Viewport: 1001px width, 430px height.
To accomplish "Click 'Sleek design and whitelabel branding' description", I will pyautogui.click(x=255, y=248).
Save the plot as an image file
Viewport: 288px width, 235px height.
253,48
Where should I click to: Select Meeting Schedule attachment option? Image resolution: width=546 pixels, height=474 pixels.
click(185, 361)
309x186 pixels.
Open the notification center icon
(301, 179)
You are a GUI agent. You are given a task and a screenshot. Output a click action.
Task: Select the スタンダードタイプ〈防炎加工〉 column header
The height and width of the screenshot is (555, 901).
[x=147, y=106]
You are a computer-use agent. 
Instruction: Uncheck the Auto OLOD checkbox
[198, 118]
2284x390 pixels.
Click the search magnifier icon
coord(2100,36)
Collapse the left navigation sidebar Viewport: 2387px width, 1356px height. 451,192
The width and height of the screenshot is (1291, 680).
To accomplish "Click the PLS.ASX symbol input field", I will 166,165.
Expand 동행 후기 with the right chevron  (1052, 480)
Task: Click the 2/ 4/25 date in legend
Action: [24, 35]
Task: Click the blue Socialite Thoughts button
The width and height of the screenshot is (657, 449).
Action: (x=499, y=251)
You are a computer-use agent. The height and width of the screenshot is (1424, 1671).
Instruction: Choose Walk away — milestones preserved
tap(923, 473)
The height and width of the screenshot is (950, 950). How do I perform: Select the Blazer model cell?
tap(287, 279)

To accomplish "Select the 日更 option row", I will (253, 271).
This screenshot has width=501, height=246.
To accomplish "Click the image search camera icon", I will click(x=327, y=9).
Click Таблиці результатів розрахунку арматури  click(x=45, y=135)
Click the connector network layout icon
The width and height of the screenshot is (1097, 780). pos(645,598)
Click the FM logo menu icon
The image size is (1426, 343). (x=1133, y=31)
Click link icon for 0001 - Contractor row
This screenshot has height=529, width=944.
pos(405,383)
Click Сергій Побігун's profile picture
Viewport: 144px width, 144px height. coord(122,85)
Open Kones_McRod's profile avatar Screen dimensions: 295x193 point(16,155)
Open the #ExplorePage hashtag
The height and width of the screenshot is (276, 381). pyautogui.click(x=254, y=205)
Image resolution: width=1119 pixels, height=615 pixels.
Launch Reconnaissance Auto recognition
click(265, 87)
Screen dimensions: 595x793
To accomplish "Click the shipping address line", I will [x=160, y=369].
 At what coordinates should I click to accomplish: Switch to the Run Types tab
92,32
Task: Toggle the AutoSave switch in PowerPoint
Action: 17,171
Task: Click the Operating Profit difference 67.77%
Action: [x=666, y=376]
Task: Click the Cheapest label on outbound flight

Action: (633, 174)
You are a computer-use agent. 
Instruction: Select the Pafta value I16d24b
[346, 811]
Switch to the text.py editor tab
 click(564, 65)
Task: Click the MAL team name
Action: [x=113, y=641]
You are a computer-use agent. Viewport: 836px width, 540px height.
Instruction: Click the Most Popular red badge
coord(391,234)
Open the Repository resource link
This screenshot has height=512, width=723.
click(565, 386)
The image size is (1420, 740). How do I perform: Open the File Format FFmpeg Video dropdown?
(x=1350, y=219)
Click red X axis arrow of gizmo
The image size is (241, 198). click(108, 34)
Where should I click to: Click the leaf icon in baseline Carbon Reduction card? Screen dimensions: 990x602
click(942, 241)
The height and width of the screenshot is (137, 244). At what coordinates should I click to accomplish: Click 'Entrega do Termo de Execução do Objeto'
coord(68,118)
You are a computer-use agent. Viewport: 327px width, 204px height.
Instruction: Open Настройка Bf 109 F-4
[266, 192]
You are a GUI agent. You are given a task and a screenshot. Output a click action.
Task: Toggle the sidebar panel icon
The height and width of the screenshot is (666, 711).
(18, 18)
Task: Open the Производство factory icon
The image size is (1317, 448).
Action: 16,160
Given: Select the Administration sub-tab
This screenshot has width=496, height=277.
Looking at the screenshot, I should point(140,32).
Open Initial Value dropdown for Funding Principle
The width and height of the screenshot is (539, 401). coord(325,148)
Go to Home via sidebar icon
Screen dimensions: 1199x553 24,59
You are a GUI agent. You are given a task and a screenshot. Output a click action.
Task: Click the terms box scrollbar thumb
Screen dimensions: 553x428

* What you have to do *
Every line of the records above needs to be given again exactly.

* Exercise result *
Viewport: 1001px width, 430px height.
To accomplish "Click 'Sleek design and whitelabel branding' description", I will pyautogui.click(x=255, y=248).
Save the plot as an image file
Viewport: 288px width, 235px height.
253,48
Where should I click to: Select Meeting Schedule attachment option? Image resolution: width=546 pixels, height=474 pixels.
click(185, 361)
309x186 pixels.
Open the notification center icon
(301, 179)
You are a GUI agent. You are given a task and a screenshot. Output a click action.
Task: Select the スタンダードタイプ〈防炎加工〉 column header
The height and width of the screenshot is (555, 901).
[x=147, y=106]
You are a computer-use agent. 
Instruction: Uncheck the Auto OLOD checkbox
[198, 118]
2284x390 pixels.
Click the search magnifier icon
coord(2100,36)
Collapse the left navigation sidebar Viewport: 2387px width, 1356px height. 451,192
The width and height of the screenshot is (1291, 680).
To accomplish "Click the PLS.ASX symbol input field", I will 166,165.
Expand 동행 후기 with the right chevron  (1052, 480)
Task: Click the 2/ 4/25 date in legend
Action: [24, 35]
Task: Click the blue Socialite Thoughts button
The width and height of the screenshot is (657, 449).
Action: (x=499, y=251)
You are a computer-use agent. The height and width of the screenshot is (1424, 1671).
Instruction: Choose Walk away — milestones preserved
tap(923, 473)
The height and width of the screenshot is (950, 950). How do I perform: Select the Blazer model cell?
tap(287, 279)

To accomplish "Select the 日更 option row", I will (253, 271).
This screenshot has width=501, height=246.
To accomplish "Click the image search camera icon", I will click(x=327, y=9).
Click Таблиці результатів розрахунку арматури  click(x=45, y=135)
Click the connector network layout icon
The width and height of the screenshot is (1097, 780). pos(645,598)
Click the FM logo menu icon
The image size is (1426, 343). (x=1133, y=31)
Click link icon for 0001 - Contractor row
This screenshot has height=529, width=944.
pos(405,383)
Click Сергій Побігун's profile picture
Viewport: 144px width, 144px height. coord(122,85)
Open Kones_McRod's profile avatar Screen dimensions: 295x193 point(16,155)
Open the #ExplorePage hashtag
The height and width of the screenshot is (276, 381). pyautogui.click(x=254, y=205)
Image resolution: width=1119 pixels, height=615 pixels.
Launch Reconnaissance Auto recognition
click(265, 87)
Screen dimensions: 595x793
To accomplish "Click the shipping address line", I will [x=160, y=369].
 At what coordinates should I click to accomplish: Switch to the Run Types tab
92,32
Task: Toggle the AutoSave switch in PowerPoint
Action: 17,171
Task: Click the Operating Profit difference 67.77%
Action: [x=666, y=376]
Task: Click the Cheapest label on outbound flight

Action: (633, 174)
You are a computer-use agent. 
Instruction: Select the Pafta value I16d24b
[346, 811]
Switch to the text.py editor tab
 click(564, 65)
Task: Click the MAL team name
Action: [x=113, y=641]
You are a computer-use agent. Viewport: 836px width, 540px height.
Instruction: Click the Most Popular red badge
coord(391,234)
Open the Repository resource link
This screenshot has height=512, width=723.
click(565, 386)
The image size is (1420, 740). How do I perform: Open the File Format FFmpeg Video dropdown?
(x=1350, y=219)
Click red X axis arrow of gizmo
The image size is (241, 198). click(108, 34)
Where should I click to: Click the leaf icon in baseline Carbon Reduction card? Screen dimensions: 990x602
click(942, 241)
The height and width of the screenshot is (137, 244). At what coordinates should I click to accomplish: Click 'Entrega do Termo de Execução do Objeto'
coord(68,118)
You are a computer-use agent. Viewport: 327px width, 204px height.
Instruction: Open Настройка Bf 109 F-4
[266, 192]
You are a GUI agent. You are given a task and a screenshot. Output a click action.
Task: Toggle the sidebar panel icon
The height and width of the screenshot is (666, 711).
(18, 18)
Task: Open the Производство factory icon
The image size is (1317, 448).
Action: 16,160
Given: Select the Administration sub-tab
This screenshot has width=496, height=277.
Looking at the screenshot, I should point(140,32).
Open Initial Value dropdown for Funding Principle
The width and height of the screenshot is (539, 401). coord(325,148)
Go to Home via sidebar icon
Screen dimensions: 1199x553 24,59
You are a GUI agent. You are given a task and a screenshot. Output a click action.
Task: Click the terms box scrollbar thumb
Screen dimensions: 553x428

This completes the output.